[[ EXCERPTED RECORDS open ]]

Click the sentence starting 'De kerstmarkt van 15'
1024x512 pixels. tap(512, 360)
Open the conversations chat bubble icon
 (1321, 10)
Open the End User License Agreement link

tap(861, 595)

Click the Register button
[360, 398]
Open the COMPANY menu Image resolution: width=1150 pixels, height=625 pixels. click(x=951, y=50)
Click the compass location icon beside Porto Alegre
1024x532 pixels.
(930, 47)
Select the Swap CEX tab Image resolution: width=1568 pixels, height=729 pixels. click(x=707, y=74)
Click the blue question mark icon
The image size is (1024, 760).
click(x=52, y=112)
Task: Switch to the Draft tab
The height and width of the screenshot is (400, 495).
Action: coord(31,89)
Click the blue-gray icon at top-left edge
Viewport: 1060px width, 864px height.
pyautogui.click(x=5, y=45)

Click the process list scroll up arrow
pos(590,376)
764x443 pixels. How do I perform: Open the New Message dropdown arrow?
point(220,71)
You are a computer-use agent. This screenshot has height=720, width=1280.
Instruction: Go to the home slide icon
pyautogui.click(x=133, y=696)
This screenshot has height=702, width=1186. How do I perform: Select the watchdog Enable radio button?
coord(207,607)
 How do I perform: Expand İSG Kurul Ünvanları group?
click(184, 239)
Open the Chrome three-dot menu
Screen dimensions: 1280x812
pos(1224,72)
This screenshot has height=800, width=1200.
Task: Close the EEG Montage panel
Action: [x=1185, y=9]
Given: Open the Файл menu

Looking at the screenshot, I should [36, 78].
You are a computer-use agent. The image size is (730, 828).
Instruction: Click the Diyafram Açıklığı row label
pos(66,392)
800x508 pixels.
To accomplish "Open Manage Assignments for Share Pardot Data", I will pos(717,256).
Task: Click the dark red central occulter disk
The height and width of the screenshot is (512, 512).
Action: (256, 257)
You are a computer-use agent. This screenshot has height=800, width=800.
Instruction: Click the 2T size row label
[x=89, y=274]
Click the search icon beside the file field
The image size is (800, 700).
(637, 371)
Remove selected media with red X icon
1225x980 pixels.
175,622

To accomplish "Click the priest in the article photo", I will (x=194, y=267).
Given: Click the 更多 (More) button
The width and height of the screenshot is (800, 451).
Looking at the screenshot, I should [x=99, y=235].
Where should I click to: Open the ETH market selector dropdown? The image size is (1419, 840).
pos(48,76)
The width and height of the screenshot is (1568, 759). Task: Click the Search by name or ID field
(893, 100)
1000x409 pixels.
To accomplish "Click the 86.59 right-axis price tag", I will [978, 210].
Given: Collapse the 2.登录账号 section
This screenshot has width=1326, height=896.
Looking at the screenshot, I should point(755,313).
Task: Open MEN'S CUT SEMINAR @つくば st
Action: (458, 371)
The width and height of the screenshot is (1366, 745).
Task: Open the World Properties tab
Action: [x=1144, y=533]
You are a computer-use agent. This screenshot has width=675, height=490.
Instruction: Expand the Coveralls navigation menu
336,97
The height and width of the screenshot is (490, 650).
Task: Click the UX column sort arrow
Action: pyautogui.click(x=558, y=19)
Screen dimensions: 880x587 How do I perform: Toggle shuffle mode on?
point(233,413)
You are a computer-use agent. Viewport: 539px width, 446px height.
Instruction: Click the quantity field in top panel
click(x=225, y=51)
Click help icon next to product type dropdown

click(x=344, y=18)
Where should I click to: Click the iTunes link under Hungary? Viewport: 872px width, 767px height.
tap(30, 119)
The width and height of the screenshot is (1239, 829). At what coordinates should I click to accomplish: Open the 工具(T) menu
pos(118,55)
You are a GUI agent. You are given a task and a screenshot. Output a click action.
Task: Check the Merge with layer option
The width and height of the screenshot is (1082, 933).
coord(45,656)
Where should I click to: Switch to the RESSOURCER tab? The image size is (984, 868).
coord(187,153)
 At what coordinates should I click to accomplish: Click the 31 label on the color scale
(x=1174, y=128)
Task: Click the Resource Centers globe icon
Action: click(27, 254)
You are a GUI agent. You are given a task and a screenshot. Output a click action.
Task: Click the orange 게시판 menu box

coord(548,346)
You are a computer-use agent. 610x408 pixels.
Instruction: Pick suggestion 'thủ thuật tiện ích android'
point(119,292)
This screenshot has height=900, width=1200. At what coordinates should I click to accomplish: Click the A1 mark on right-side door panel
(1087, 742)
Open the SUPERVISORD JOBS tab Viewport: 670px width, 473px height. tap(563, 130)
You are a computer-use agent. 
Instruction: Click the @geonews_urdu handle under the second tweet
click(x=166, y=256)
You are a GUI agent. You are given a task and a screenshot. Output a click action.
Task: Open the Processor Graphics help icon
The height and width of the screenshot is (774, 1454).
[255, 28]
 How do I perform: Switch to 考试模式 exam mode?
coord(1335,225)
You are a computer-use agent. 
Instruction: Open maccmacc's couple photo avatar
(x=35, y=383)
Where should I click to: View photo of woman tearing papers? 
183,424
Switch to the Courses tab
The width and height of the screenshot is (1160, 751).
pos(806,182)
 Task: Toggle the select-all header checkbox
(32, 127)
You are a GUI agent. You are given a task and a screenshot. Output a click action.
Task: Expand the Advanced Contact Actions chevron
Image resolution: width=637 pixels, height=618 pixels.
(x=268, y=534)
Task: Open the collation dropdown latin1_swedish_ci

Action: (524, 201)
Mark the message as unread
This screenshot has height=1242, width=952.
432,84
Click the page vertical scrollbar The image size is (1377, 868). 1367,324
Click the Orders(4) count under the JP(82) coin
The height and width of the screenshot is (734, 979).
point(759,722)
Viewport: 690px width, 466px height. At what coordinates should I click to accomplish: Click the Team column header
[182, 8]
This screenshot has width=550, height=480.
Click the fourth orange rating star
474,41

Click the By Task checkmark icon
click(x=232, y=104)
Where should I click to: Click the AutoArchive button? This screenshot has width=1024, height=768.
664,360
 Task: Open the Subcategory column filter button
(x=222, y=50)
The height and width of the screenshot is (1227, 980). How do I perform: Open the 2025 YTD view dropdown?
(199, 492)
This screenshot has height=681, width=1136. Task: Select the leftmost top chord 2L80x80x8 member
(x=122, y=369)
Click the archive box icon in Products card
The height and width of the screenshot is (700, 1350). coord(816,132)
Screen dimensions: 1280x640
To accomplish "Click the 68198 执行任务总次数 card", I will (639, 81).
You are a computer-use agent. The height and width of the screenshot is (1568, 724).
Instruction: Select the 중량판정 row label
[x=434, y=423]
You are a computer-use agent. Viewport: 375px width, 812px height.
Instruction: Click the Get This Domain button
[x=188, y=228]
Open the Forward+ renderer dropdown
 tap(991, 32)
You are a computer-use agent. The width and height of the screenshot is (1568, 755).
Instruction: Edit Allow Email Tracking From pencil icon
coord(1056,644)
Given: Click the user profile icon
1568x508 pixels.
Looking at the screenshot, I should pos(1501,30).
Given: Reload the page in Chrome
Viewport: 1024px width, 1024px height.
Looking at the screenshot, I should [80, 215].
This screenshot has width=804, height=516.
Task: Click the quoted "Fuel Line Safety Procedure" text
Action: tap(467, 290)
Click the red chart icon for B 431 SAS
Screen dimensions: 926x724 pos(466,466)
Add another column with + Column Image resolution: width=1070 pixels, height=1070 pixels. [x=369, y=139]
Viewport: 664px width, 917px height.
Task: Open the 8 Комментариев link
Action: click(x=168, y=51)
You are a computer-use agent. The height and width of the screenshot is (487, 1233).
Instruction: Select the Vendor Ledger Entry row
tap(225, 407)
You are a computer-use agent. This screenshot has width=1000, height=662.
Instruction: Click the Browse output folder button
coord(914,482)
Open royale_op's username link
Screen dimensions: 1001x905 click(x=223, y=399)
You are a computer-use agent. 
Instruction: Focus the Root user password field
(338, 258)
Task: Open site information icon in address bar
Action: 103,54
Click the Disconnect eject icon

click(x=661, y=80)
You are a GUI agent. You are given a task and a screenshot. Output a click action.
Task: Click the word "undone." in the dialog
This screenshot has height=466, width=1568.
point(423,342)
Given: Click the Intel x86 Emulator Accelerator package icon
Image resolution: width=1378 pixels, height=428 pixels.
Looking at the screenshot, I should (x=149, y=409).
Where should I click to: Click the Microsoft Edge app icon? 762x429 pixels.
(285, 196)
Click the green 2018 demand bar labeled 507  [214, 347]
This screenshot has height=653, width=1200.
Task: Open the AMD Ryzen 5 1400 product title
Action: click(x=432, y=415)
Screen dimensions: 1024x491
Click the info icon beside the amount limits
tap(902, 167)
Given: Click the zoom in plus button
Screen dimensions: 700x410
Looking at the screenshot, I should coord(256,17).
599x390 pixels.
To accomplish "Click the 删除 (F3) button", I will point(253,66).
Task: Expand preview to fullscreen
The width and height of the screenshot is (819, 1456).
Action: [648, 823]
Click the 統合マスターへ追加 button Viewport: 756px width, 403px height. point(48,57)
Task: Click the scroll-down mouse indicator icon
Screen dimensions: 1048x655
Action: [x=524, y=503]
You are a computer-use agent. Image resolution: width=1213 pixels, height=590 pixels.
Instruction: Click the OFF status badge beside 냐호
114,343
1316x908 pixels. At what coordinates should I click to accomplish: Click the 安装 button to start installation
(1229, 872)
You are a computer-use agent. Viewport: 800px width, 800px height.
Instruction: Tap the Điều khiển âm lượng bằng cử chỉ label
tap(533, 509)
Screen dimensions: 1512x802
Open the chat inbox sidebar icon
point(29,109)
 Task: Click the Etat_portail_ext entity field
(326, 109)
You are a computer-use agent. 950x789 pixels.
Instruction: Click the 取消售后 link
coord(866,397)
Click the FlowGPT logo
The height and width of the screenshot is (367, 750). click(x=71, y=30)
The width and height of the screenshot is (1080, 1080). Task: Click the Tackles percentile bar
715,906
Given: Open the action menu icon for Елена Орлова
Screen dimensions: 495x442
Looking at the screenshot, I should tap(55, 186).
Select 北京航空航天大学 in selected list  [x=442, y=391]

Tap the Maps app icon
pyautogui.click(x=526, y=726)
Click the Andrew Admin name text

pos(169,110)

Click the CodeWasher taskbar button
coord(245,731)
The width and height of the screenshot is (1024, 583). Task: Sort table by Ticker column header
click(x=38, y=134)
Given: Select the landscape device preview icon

[[ EXCERPTED RECORDS closed ]]

> **EXERCISE**:
How many lines in the entries contain the string "page"? Answer with the number only.

> **TASK SOLUTION**:
2